Be careful using st_buffer() to cleanup geometries. Using 0.0 to trick
the function to not actually buffer at all is really a hack that does
not always work. I think we have planned to build a proper
geometry-cleanup function down the road, but until then, just be careful.
I was able to rebuild your polygon this way:
1. extract the exterior ring - you may want to add to this subquery all
the interior rings if you have any
2. extract all the points of the ext ring as ordered pairs (ie as
point1-point2, point2-point3, point3-point4, ....)
3. recreate line segments from all these ordered point pairs, removing
duplicates.
4. rebuild the polygon using st_buildarea()
-- Rebuild the polygon from all the linework
SELECT ST_BuildArea(geom) AS geom
FROM
(
-- Recreate the line segments (2-point lines) from the ordered points.

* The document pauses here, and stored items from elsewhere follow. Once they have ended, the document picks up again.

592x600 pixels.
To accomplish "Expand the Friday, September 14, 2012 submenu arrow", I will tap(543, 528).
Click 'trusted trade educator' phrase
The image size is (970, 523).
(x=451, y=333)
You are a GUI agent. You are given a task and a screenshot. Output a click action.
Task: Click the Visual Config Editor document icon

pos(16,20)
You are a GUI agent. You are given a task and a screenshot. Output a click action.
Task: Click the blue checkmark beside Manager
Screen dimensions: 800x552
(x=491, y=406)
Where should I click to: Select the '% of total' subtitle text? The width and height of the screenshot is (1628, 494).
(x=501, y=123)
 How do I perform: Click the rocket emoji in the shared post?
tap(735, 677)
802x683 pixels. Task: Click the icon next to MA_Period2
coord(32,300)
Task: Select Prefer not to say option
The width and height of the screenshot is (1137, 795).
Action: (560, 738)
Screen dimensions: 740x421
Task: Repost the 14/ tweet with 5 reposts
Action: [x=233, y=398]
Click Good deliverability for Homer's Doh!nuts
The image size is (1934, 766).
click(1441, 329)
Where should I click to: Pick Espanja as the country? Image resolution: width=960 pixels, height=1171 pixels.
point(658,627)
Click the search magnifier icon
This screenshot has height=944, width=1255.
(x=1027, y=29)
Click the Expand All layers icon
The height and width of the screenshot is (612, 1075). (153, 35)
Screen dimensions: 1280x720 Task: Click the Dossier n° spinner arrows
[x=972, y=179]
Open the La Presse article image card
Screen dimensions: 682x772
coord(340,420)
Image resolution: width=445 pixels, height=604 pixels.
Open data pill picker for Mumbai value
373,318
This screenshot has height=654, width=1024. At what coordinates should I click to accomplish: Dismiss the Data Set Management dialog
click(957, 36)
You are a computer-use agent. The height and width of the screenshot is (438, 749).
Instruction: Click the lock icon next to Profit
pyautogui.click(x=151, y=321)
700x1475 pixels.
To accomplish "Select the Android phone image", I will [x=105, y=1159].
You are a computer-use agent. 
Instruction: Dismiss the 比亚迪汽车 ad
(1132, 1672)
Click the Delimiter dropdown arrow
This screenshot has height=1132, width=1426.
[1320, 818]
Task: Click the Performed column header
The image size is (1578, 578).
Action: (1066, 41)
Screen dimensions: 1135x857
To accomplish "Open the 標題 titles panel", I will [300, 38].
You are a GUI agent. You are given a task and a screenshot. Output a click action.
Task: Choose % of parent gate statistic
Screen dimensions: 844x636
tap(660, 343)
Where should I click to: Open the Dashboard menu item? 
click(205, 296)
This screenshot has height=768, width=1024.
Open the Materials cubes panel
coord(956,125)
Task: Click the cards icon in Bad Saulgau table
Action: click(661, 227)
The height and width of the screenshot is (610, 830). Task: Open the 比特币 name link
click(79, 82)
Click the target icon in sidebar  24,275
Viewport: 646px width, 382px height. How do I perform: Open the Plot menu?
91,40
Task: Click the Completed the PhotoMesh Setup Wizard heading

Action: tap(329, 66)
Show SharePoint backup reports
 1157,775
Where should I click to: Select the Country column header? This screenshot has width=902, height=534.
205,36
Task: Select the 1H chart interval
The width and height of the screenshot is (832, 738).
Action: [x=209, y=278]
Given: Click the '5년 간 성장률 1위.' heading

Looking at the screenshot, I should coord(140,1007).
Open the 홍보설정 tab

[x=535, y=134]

SELECT ST_Union(ST_MakeLine(pt1, pt2)) AS geom
FROM
(
-- Extract the points as pairs from the exterior ring of the polygon
SELECT ST_PointN(geom, generate_series(1, ST_NumPoints(geom)-1))
AS pt1,
ST_PointN(geom, generate_series(2, ST_NumPoints(geom))) AS pt2
FROM
(
-- The exterior ring of your polygon
SELECT ST_ExteriorRing(
'POLYGON((
9.50351715087891 47.3943328857422,
9.50386047363281 47.3943328857422,
9.50351715087891 47.3943328857422,
9.50248718261719 47.3943328857422,
9.50214385986328 47.3939895629883,
9.50180053710938 47.3943328857422,
9.50145721435547 47.3939895629883,
9.50111389160156 47.3936462402344,
9.50145721435547 47.3936462402344,
9.50145721435547 47.3939895629883,
9.50214385986328 47.3939895629883,
9.50248718261719 47.3939895629883,
9.50386047363281 47.3943328857422,
9.50351715087891 47.3943328857422))'::geometry) AS geom
) AS ring
) AS point_pairs
) AS line_segments
On a side note, your GEOS version is a little out of date. The new
version doesn't crash when trying to buffer your polygon, but it does
return an empty geometry collection.
Hope this clarifies things.
-- Kevin
-------------
Kevin Neufeld
Software Developer
Refractions Research Inc.
300-1207 Douglas St.
Victoria, B.C., V8W 2E7
Phone: (250) 383-3022
Email: [EMAIL PROTECTED]
Patrick Valsecchi wrote:
Hi,
I was trying to play with polygons on PostGIS and I found this one to be quite
troublesome:
POLYGON((9.50351715087891 47.3943328857422,9.50386047363281
47.3943328857422,9.50351715087891 47.3943328857422,9.50248718261719
47.3943328857422,9.50214385986328 47.3939895629883,9.50180053710938
47.3943328857422,9.50145721435547 47.3939895629883,9.50111389160156
47.3936462402344,9.50145721435547 47.3936462402344,9.50145721435547
47.3939895629883,9.50214385986328 47.3939895629883,9.50248718261719
47.3939895629883,9.50386047363281 47.3943328857422,9.50351715087891
47.3943328857422))
When given to st_buffer(), it will throw this error:
NOTICE: AssertionFailedException: unable to assign hole to a shell
ERROR: GEOS buffer() threw an error!
I don't understand... if you look at it, it looks like an armless polygon.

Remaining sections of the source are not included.